Going back to basics key to a Carolina win

Super Bowl Xxxviii

Patriots Vs. Panthers

February 01, 2004|By MILTON KENT

HOUSTON - There are the personnel packages, multiple-receiver sets, no-huddle and two-minute offenses, but the Carolina Panthers' best chance of winning the Super Bowl tonight against the New England Patriots is by outmuscling them at the line of scrimmage.

As complicated as NFL head coaches and coordinators make football seem, the game is usually won in its simplest form: running the ball, and stopping the run.

If Carolina beats New England, it won't be an upset. The Patriots probably will win because they have the most balanced team in the NFL, and their quarterback, Tom Brady, can make more plays than Carolina's Jake Delhomme. But the Panthers' strength up front is a concern.

"Any time you can go into places like St. Louis and Philadelphia, beat them physically and win, then it's a cause for concern," said Patriots cornerback Ty Law. "We know what they want to do, and they know what they want to do. Something has to give."

Carolina center Jeff Mitchell has been in this situation before. When the Ravens beat the New York Giants in the January 2001 Super Bowl, he started for the Ravens with guards Mike Flynn and Edwin Mulitalo, and tackles Harry Swayne and Jonathan Ogden.

He sees a lot of similarities between that group and his new linemates (guards Jeno James and Kevin Donnalley, and tackles Jordan Gross and Todd Steussie).

Both teams ran to the left more because they are more physical there as opposed to more finesse on the right. Both teams had overpowering left guards (James for the Panthers; Mulitalo for the Ravens) and Pro Bowl-caliber left tackles (Steussie and Ogden).

The Ravens' missing component in 2000 was 240-pound running back Jamal Lewis. The Panthers' missing component in 2003 has been 230-pound halfback Stephen Davis.
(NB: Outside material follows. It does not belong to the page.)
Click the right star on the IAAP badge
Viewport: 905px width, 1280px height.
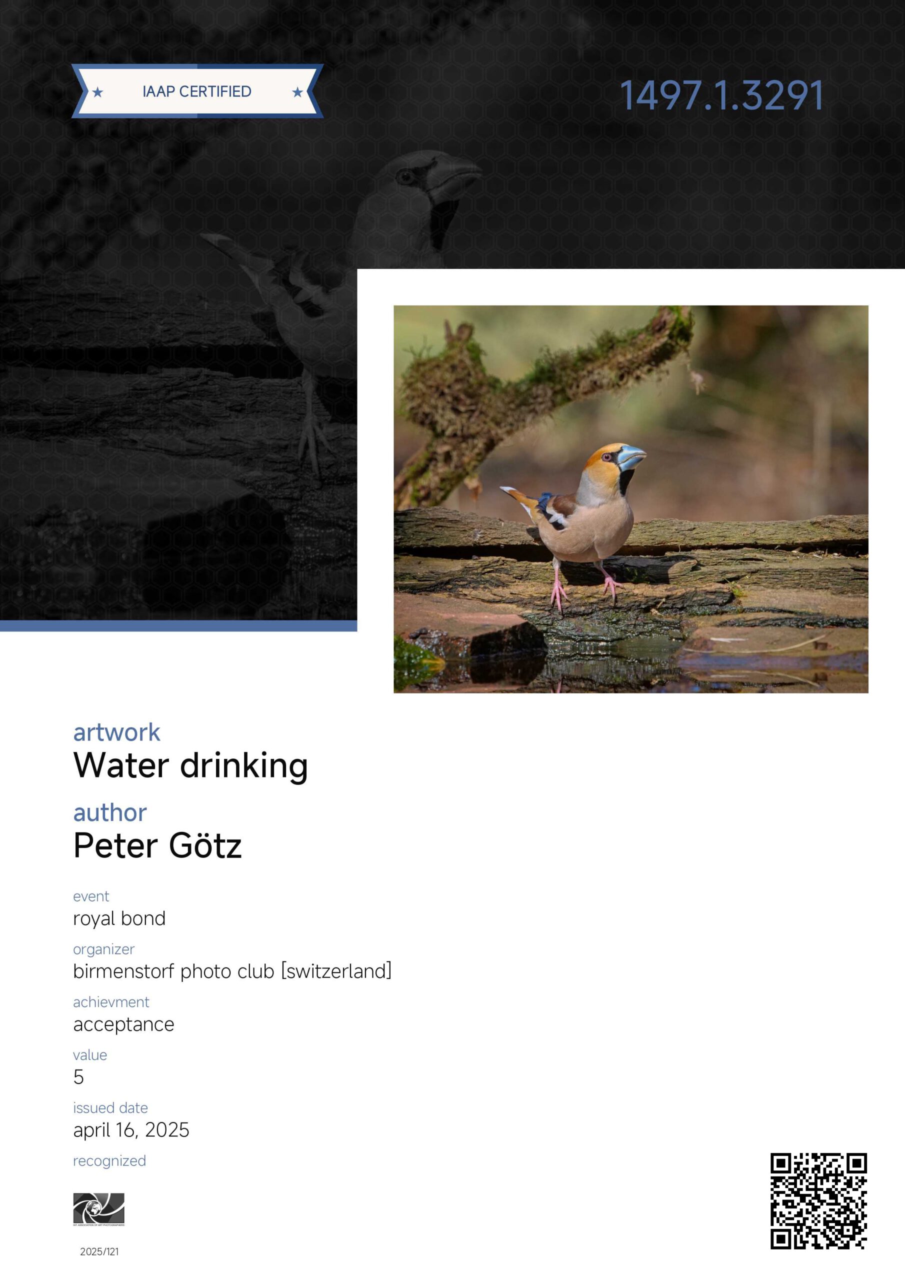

"We have no one like J.O. [Ogden]. He is a freak, and Steussie looks up to him," Mitchell said. "He has got to be getting bored because he never gets challenged. But our left guard is a beast just like he was in Baltimore. With both groups, you couldn't say we were huge, you couldn't say we were small, but you knew going into the game we were going to run the ball."

But there are differences. Carolina's running game is more sophisticated. The Panthers run the same plays over and over, but use different formations and personnel groups. The Ravens used to run basically stretch plays, but the Panthers run counters and inside and outside traps. They use a lot of motion and pull guards, tackles and centers.

And they are committed to running the ball, having been only one of six teams to run more than they threw this season. As the season wore on, the Panthers threw less and less each game, with only 14 passes in the conference championship against the Eagles.

"We ran the ball well in Baltimore, but like any offensive coordinator, if it's not working, we got away from it," Mitchell said. "It's not that way here. We stick with it unless we get way down. In Baltimore, it wasn't a priority. Here, it's our bread and butter."

The Panthers, who have averaged nearly 160 yards rushing in the postseason, have a serious challenge in that New England was No. 4 against the run in the regular season. But if the Panthers can run, they keep the ball out of Brady's hands and also neutralize New England's greatest weapon, coach Bill Belichick, who can tear apart any passing offense by disguising coverages and blitz packages. He ousted Tennessee's Steve McNair and Indianapolis' Peyton Manning.

The Patriots' main strength is in the secondary, where they have Law and fellow cornerback Tyrone Poole, who each intercepted six passes this season. The Patriots also have rookie standouts Eugene Wilson and Asante Samuel in a secondary that helped lead the league in interceptions with 29.

But what if Carolina doesn't throw? What if it can run the ball effectively and keep the Patriots off balance with rushes on third downs when New England inserts four or five specialists?

If the Patriots bring up safety Rodney Harrison in run support, then that leaves Law or Poole one-on-one with receivers Muhsin Muhammad and Steve Smith.

"In Baltimore, we won a lot of games with our defense," Mitchell said. "When you went into the locker room, you didn't feel like you did a whole lot because there wasn't much offensive production. We're playing on both sides of the ball. We have receivers and a quarterback who make plays and have brought us back late in games."

On the defensive side, the Panthers have perhaps the best line in the league. Right tackle Kris Jenkins is a stud, and he and fellow tackle Brentson Buckner can penetrate and cause problems in the middle. Both ends, Julius Peppers and Mike Rucker, are good pass rushers with Rucker having more power than Peppers.